Kendini sağ görüşlü ve devletin yetiştirdiği biri' olarak tanımlayan Özşengül, Fuat Avni' olduğu iddia edilen Said Sefa hakkında konuştu. Said Sefa'nın Fuat Avni olduğuna inanmadığını belirten Özşengül, "Fuat Avni'nin, psikolojik harp unsuru olduğunu, toplum mühendisliği amacı taşıdığını söyledim hep' dedi. Said Sefa'ya "Fuat Avni sen misin?" diye sorduğunu söyleyen Özşengül, "hayır" yanıtı aldığını ifade etti ve ekledi: "Said bana eskiden AKP'ye çok yakın olduğunu söyledi. Sultanbeyli belediye başkan adayı yapmak istemişler onu. Sonra AKP'den, siyasetten nefret ettiğini söyledi."
Polisin sorgusunda kendisine "Darbe kokusu var havada" tweetini attığını gösterdiklerini söyleyen Özşengül, "Ama Ben beyin kanaması geçirdim ve birçok şeyi unutuyorum ve bu tweeti attıysam bile hatırlamıyorum" dedi. Özşengül daha sonra tweeti 'darbe yapıyoruz' diye değil 'insanları uyarmak için' attığını iddia etti.
Terör örgütü üyesi olmakla suçlandığını ve üçer kez ağırlaştırılmış müebbet cezası istemiyle yargılandığını belirten Özşengül, "Abdullah Aymaz ile irtibatım, telefon konuşmalarım var deniliyor iddianamede ama detay yok.
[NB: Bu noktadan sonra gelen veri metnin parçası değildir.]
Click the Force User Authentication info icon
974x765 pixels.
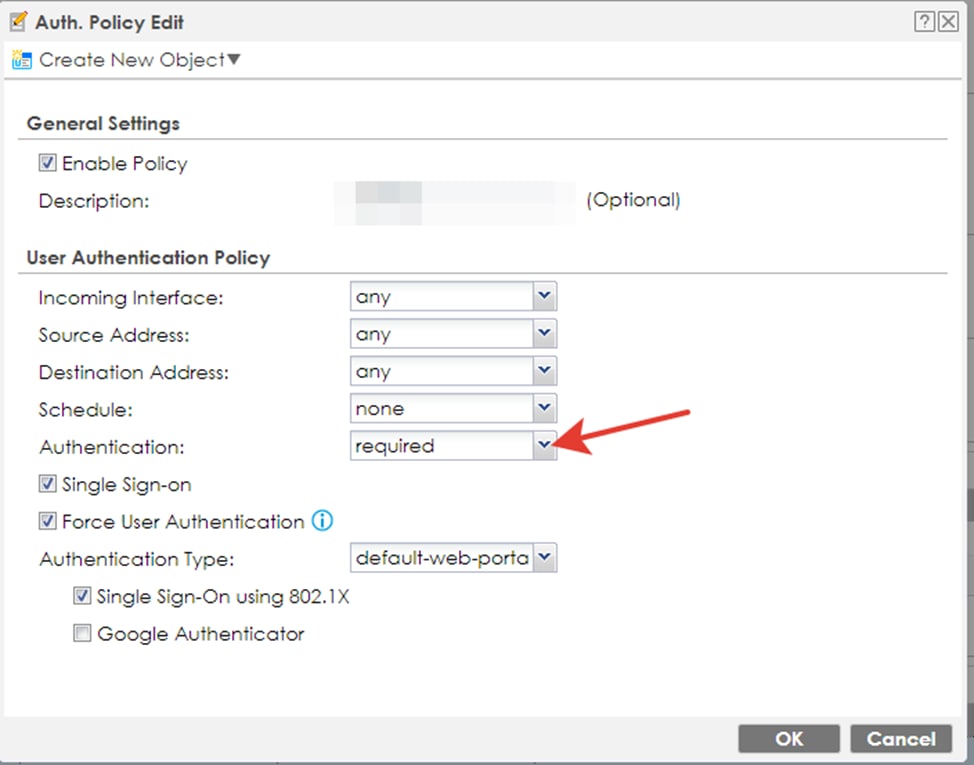pos(321,521)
Oysa böylesine ağır bir itham karşısında detayları bilmeye hakkım var" dedi.
'BENİM BABAM İŞKENCECİ BİRİYDİ'
'Darbe oluyor haberini aldığımda annemin ölüm haberini almış kadar üzüldüm" diyen Özşengül, 80 darbesinde babasının terörle mücadelede çalıştığını belirterek, "Benim babam bir işkenceciydi' dedi. "Normalde şeker gibi biriydi ama o sorgu odasına girince bambaşka insan oluyordu. İnsanlara elektrik verildiğini, işkence yapıldığını, Filistin askılarına asıldığını gördüm. Babama da kızıyordum, ama bana 'oğlum görevimiz bu' derdi." Özşengül bugün de benzer uygulamalar olabileceğini ima etmiş oldu.
İstanbul 26’ıncı Ağır Ceza Mahkemesi'nde görülen 17 sanıklı davanın üçüncü duruşmasında savunmalar Ahmet Altan ile tamamlanacak.